Yakın zamanda hepimiz, ünlü yönetmen Christopher Nolan‘ın yazıp yönettiği muhteşem YıldızlararasıInterstellar filminin etkisi altındayken, arka planda gözden kaçırmamamız gereken bir konudan bahsetmek yerinde olacaktır. Filmdeki kahramanımız elbette canı sıkıldığı için uzay yolcuğuna çıkmıyordu. Bunun bir nedeni vardı ama spoiler olmaması adına bu konuya girmeyeceğim. Sadece, bu yazımdaki konu üzerinden dolaylı da olsa bir bağlantı kuracağım.

Karbon ayak izi, birim karbondioksit (yani nefesimizi bıraktığımızda evrene verdiğimiz gaz: insanlar, hava yani oksijen aldıklarında, akciğerlerindeki etkileşim sonucu evrene karbondioksit verirler) cinsinden ölçülen, kurum veya bireylerin ulaşım, ısınma, elektrik tüketimi vb. faaliyetlerinden kaynaklanan toplam sera gazı (açıklama yapacak olursak; atmosferimizin, ışığı geçirme ve ısıyı tutma özelliği vardır ki buna sera etkisi denir. Bu etkiyi sağlayan başlıca sera gazları su buharı, karbondioksit, metan, nitroz oksit ve ozon içerir) salınım miktarıdır.

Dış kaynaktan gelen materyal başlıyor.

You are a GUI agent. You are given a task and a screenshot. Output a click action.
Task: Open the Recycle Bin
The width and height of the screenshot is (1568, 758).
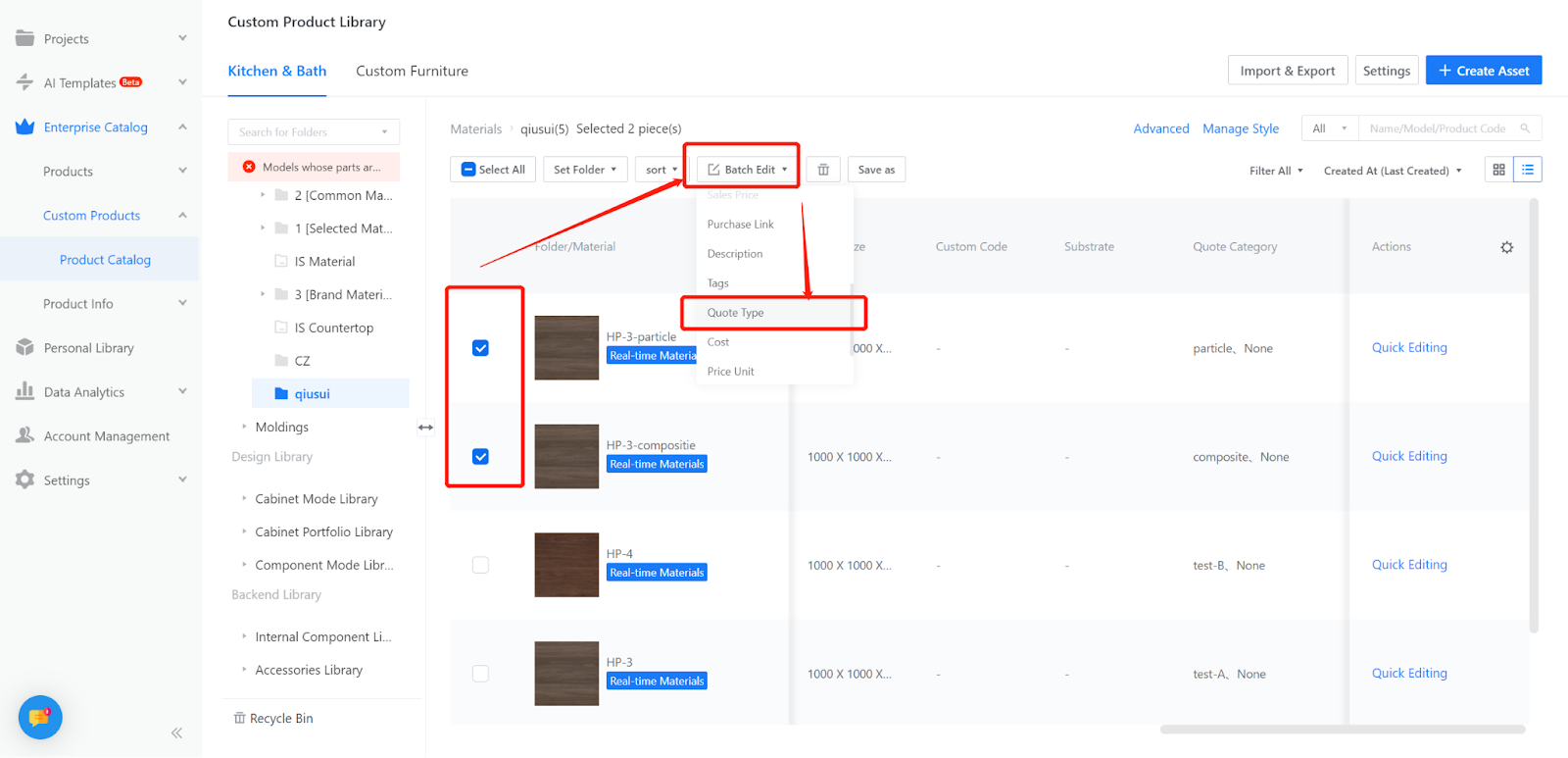(273, 718)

Atmosferin ısıyı tutma yeteneği (yani sera etkisi) sayesinde suların sıcaklığı dengede kalıyor, nehirlerin ve okyanusların da donması bu şekilde engellenmiş oluyor.

Karbon ayak izini hesaplamak da, sera gazı salınımlarını yönetebilmenin ilk adımıdır. Her bir birey olarak, karbon ayak izimizi ölçmemiz (daha doğrusu bu miktarın farkında olmamız) ve (elimizden geldiğince) bunu yönetmemiz gerekiyor. Belki ütopik olabilir ama ilerleyen yıllar için kendimize sıfır karbon hedefi koyabiliriz. Unutmamalıyız ki, sürdürülebilir bir gelecek için ilk adım karbon ayak izinin kontrol altında tutulmasıdır.

Peki ya siz karbon ayak izinizi ölçtünüz mü? Şahsen ben ölçtüm ve değerlerim Türkiye ortalaması ile hemen hemen aynı seviyede. Tabi, bu benim adım kötü bir sonuç zira her türlü alanda listelerin sonunda bulunan ülkemizin bu alandaki değeri üzerinden kendimi karşılaştırmam, elbette kabul edebileceğim bir durum değil. Bu alanda ölçüm yapabileceğiniz çok çeşitli siteler var: karbonayakizi.comcarbonfootprint.com ve climatefriendly.com şeklinde ama ben size Atos firmasının, Türkiye’de herkesin kendi karbon ayak izini basitçe ölçebilmesi adına geliştirdiği eğlenceli bir uygulama olan Karbonolcer.com sitesini önereceğim.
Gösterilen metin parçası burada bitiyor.